A modest volume of alcohol will worsen the traits of all of the people described above; the bore, the crazy, the flirt and the woebegone; as their inhibitions are lowered and they feel that they absolutely must tell you all about Saabs before 1989/ where foreigners can go/ how long it’s been since they indulged in physical carnality/ what the colour of their mucus signifies.

A larger volume of alcohol produces a new monster, more terrible than any that have gone before. This monster is one that primarily wants to be your best friend, but might also be sick on your shoes, divulge all of its personal secrets and start a fight with you, all in the same ten minutes.

They might have been drunk when they got on the train, or they might have bought their alcohol from the trolley; giving rise to the fantastically tautological statement; “I’m drinking to celebrate my discovery that they sell alcohol on trains,” reinforced by another “Woooooooo!”

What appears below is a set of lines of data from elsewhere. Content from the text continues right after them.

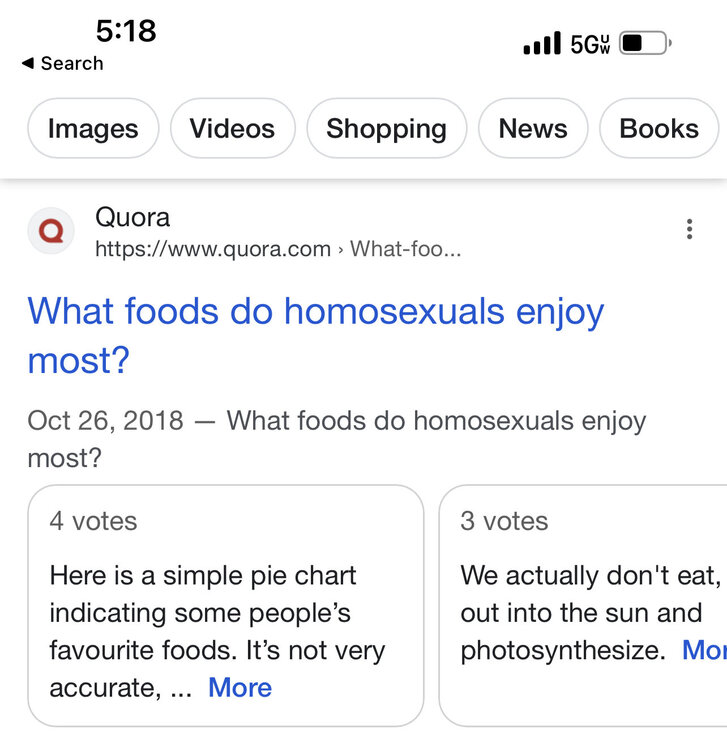
Task: Select the Shopping filter tab
Action: click(x=386, y=129)
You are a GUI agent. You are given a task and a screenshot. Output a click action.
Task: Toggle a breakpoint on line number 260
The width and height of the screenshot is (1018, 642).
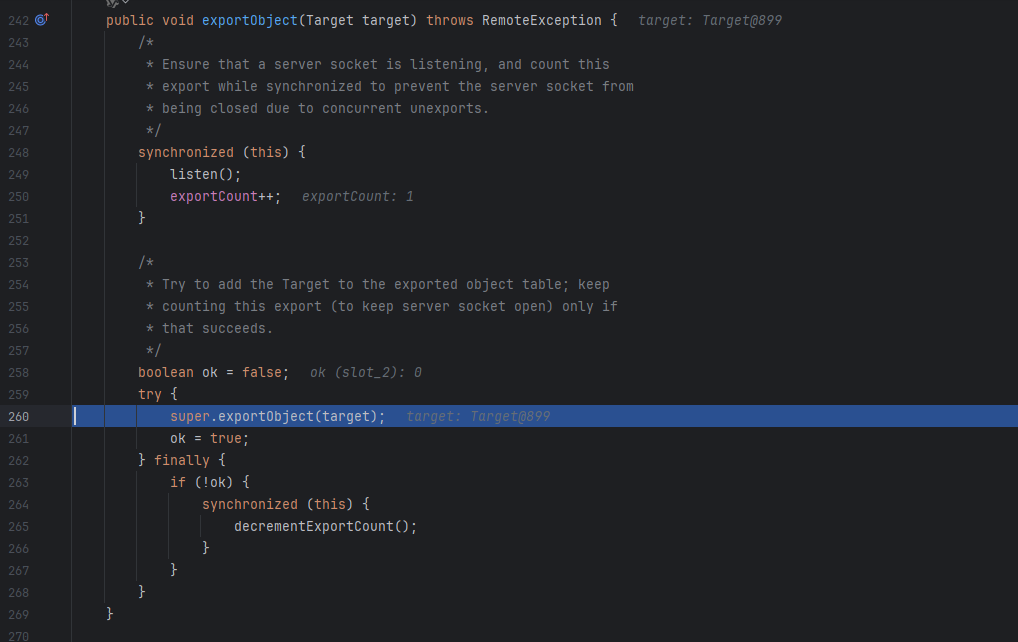pos(18,417)
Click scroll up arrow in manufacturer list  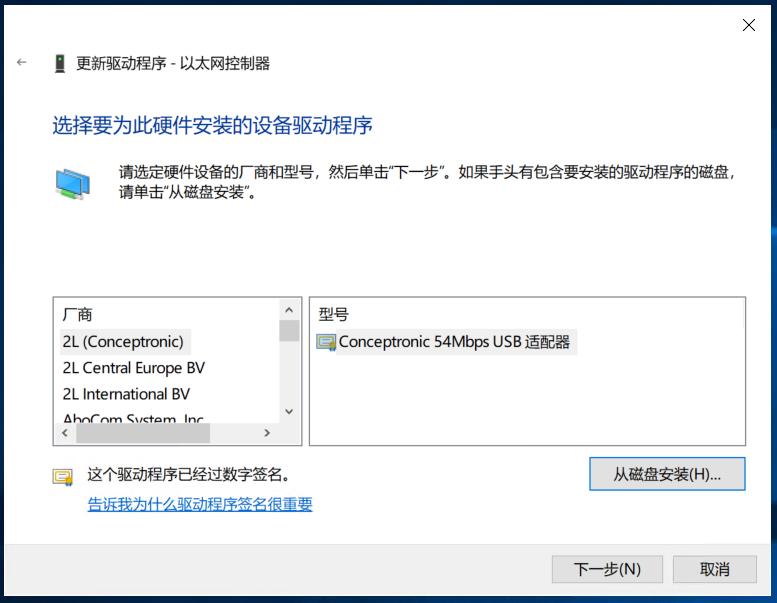click(289, 310)
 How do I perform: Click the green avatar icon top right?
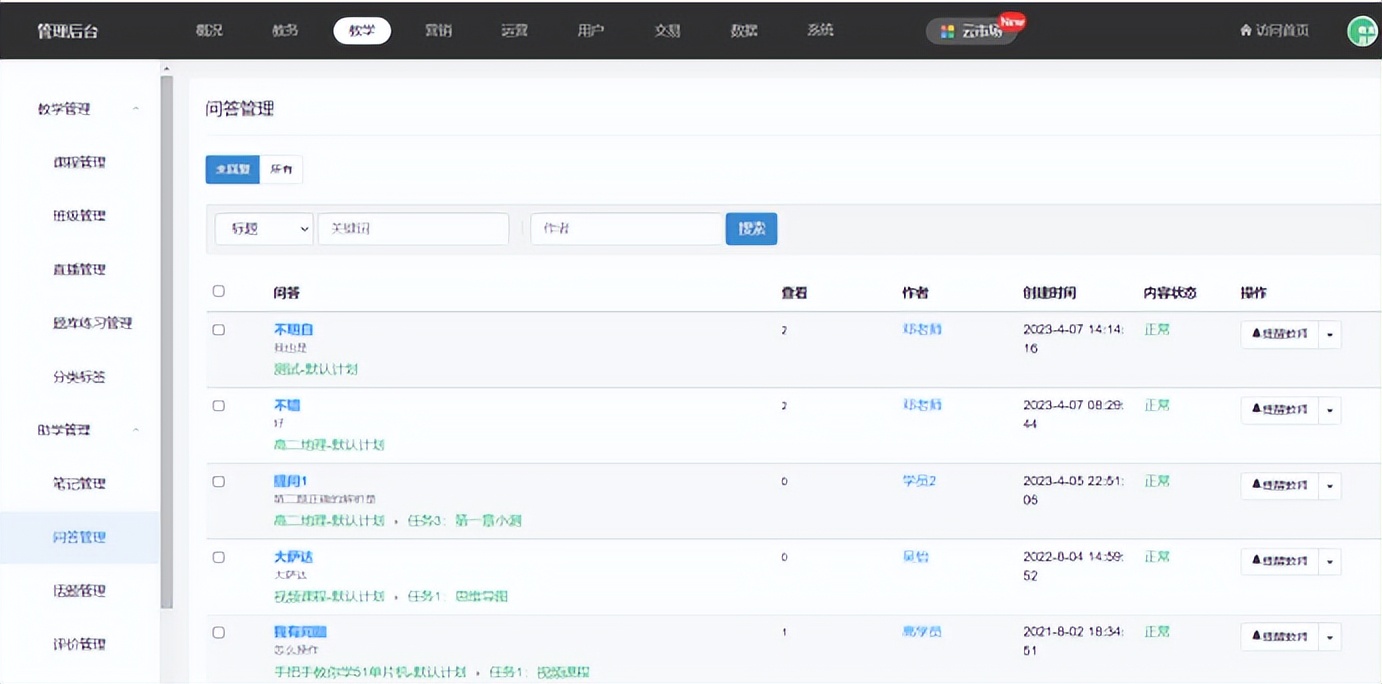coord(1361,30)
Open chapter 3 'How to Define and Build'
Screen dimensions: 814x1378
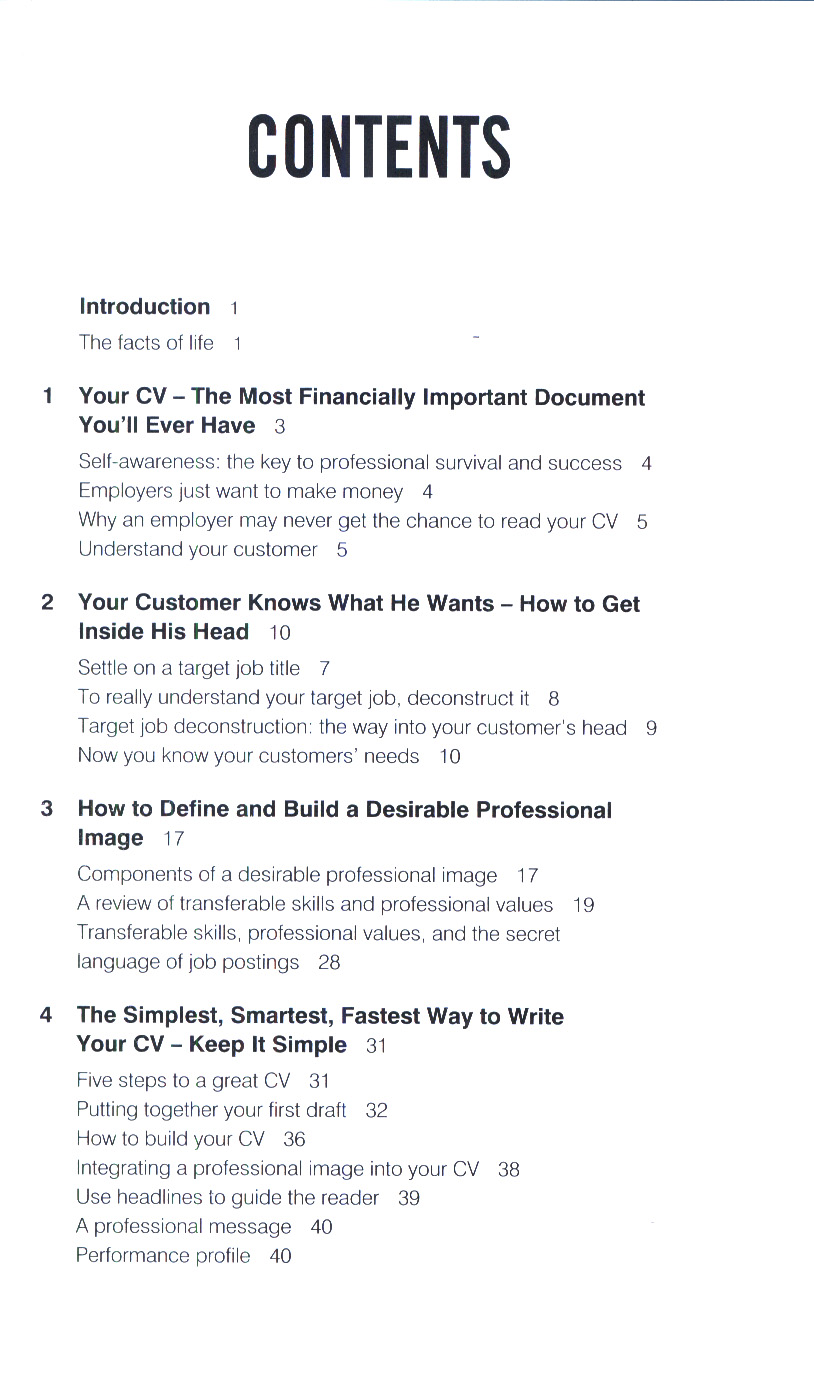pos(344,810)
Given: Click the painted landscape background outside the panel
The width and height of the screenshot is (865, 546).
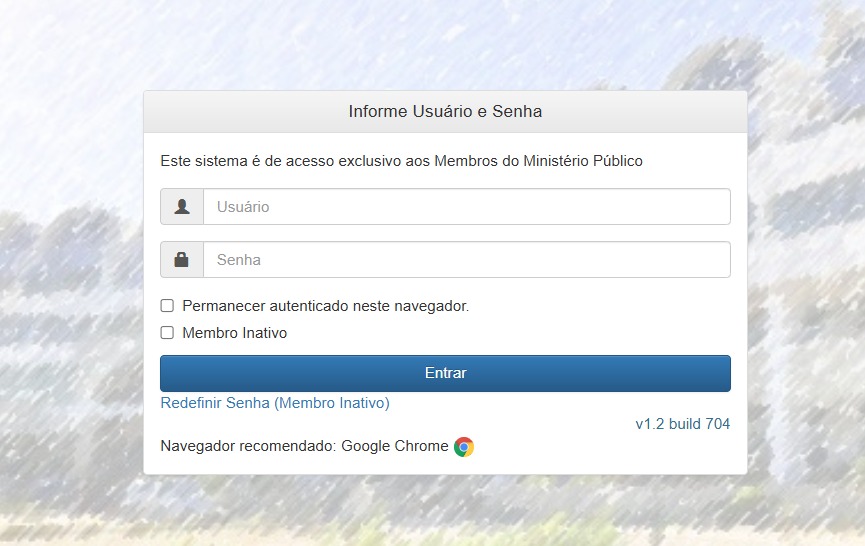Looking at the screenshot, I should pos(70,300).
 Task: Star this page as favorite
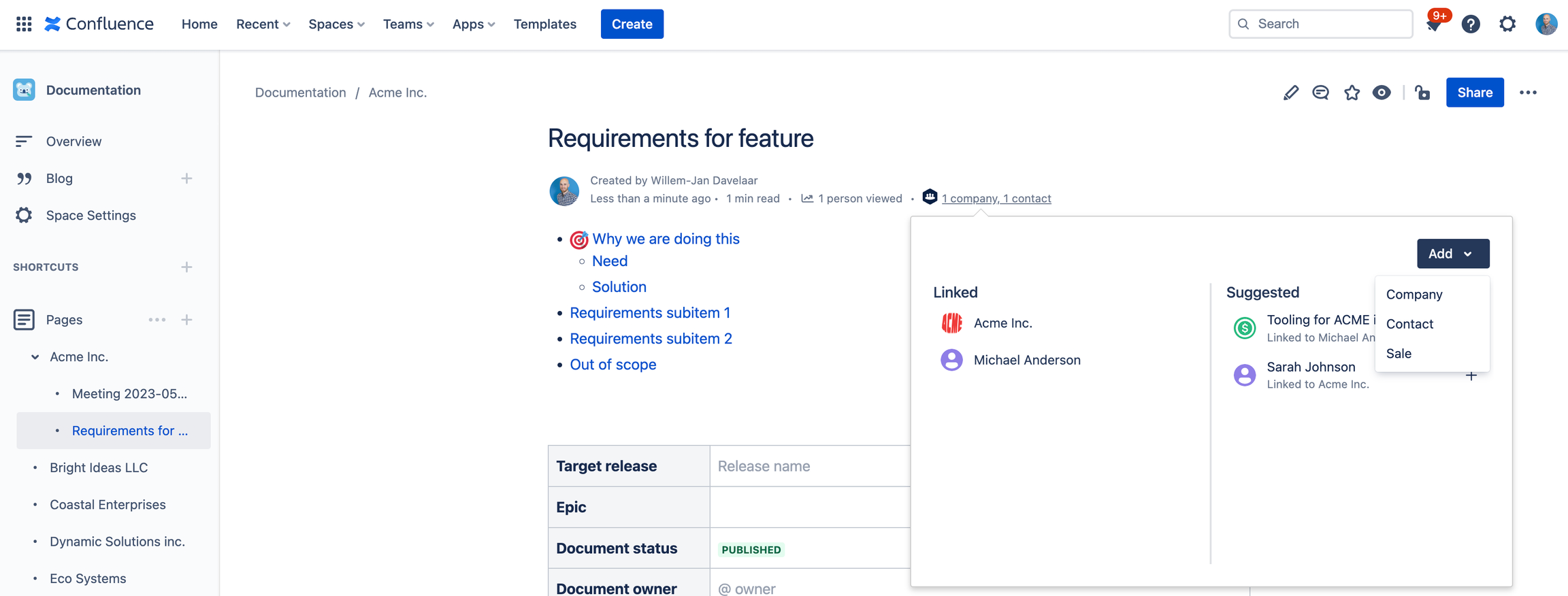[1352, 93]
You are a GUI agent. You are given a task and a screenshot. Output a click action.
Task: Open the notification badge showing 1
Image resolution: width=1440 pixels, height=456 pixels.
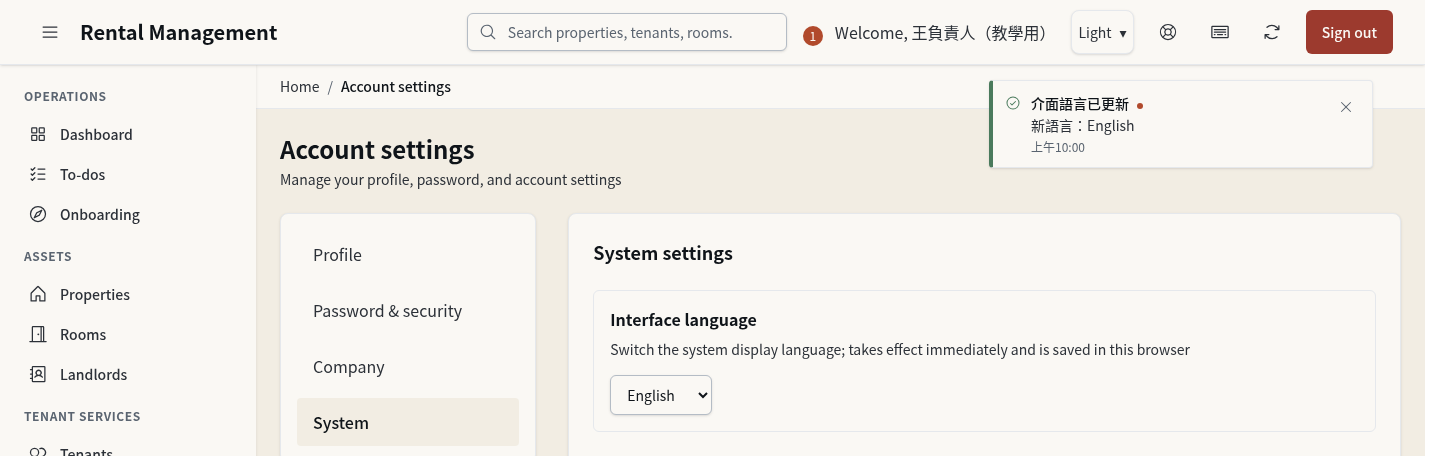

Any attempt to ignore them and get on with your crossword will be rebuffed with “You don’t want to do that. Have a drink. Woooooooo!” and any attempt to listen to your mp3 player will be countered with “What are you listening to? You can have one earphone in and I’ll have the other, then we can both listen! Have a drink! Woooooooo!” and any attempt to gently coerce them into silence by dint of disinterest in anything they say or do will be rendered pointless with “You don’t say much, do you? But that’s ok, I’m the chatty one and you’re the silent one. That’s what makes us such a good match for each other. Woooooooo!”

-

Then, one day, you might finally get some peace. There’s hardly anyone in the train carriage, and astonishingly no-one seems interested in talking to you. At long last, you get to do your crossword. But a few words later, and you’re bored. You look up. There is someone sitting across from you, and they aren’t doing anything except looking out of the window and smiling. As you open your mouth to speak, spare a minute to wonder; should I perhaps just leave them alone? Can random conversations with strangers lead to interesting discussions on topics of mutual interest, or friendships that would otherwise have slipped away forever, or even a wonderful romance that started in the middle of nowhere on the 1800 train to Edinburgh. So, should I say hello? Or should I just leave this person alone, looking out of the window?

If the person sitting across from you is me, then yes; you damn well should.